Vice-President (Sales and Services Southeast Europe, Africa and Middle East), Lufthansa German Airlines, one of Europe’s mega carriers, Tamur Goudarzi-Pour, has explained why foreign airlines are not disposed to partnering with their Nigerian counterparts. The Lufthansa boss, who spoke with New Telegraph at the weekend in Lagos, said for such partnerships to come to fruition, Nigerian carriers must improve their standards in terms of integrity, safety and reliability of their products, among others. He said: “For Lufthansa to partner with Nigerian airlines, there are things that must be put in place.
They need to up their standards to be reliable with their schedules, raise the bar with safety and it is also very good for them to be very reliable with their products.” These problems have affected seriously the inability of any of Nigerian carriers to compete with their foreign counter parts.Only two airlines are International Air Transport Association (IATA) Operational Safety Audit (IOSA) certified. IOSA is an integral process and procedure mechanism through which IATA evaluates airlines’ integral safety processes.
IATA also says it is an internationally accepted evaluation process designed by IATA and ICAO by extension, in assessing operational management and control systems of airlines. It has also allowed foreign airlines to account for 92 per cent of the international passenger traffic into and out of the country while Nigerian airlines account for the remaining eight per cent, according to statistics released by the Nigerian Civil Aviation Authority (NCAA) early this year. Previous reports had shown that over 20 foreign airlines repatriated above N400 billion made from ticket sales to their various countries every year.
Another study prepared by the United States-based Sabre Travel Network whose West African office is in Nigeria, shows that 26 foreign airlines offer 2,316,288 aircraft seats to the Nigerian international travel market every year, while their Nigerian counterparts offer only 202,228 seats.
The report puts the international travel market aircraft capacity at 2,518,516 annual seats. The study, made available to New Telegraph, indicates that lack of adequate number of dominant national carriers on the part of Nigeria is responsible for the international airlines’ passenger traffic trend. According to the Sabre report, the Nigerian aviation sector contributes only 0.4 per cent to the nation’s Gross Domestic Product (GDP), while in Spain, United Kingdom, United Arab Emirates, Canada and Germany, the contribution to the GDP is 5.2 per cent, 5.0 per cent, 3.5 per cent, 2.8 per cent and 2.6 per cent, respectively.

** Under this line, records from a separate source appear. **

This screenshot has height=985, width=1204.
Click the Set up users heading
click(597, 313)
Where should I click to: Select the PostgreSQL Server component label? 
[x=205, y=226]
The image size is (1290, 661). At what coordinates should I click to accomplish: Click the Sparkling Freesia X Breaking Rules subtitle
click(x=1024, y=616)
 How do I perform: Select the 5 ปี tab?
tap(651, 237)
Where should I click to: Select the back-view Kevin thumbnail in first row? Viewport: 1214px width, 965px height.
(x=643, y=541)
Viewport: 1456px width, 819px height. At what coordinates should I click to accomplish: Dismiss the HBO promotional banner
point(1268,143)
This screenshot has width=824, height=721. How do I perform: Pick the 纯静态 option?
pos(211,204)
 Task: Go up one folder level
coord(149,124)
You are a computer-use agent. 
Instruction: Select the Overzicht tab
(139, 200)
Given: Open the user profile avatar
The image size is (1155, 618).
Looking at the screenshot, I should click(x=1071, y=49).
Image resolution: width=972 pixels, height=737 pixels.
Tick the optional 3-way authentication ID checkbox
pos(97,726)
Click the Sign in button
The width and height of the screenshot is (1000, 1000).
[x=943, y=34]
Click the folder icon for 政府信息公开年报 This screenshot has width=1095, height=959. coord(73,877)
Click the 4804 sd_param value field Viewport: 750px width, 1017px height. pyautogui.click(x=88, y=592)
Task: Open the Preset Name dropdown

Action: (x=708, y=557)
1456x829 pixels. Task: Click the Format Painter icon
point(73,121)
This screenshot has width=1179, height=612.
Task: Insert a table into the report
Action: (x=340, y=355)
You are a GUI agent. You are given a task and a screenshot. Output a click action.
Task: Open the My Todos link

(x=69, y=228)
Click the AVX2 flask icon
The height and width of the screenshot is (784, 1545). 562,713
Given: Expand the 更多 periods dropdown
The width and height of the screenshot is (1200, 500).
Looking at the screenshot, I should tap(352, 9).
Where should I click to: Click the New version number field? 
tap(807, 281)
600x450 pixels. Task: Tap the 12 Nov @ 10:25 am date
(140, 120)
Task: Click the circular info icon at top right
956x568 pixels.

The study notes that aviation is a major employer of labour and has the capacity to reduce the country’s unemployment rate if the government comes up with the right policies. Meanwhile, Managing Director, West Africa, Lufthansa German Airlines, Clau Becker said the carrier has designated Lagos as the centre and regional headquarters of its sub-saharan sales, station and administration organisation leading marketing and sales for the company across the continent, including East Africa and Southern Africa countries.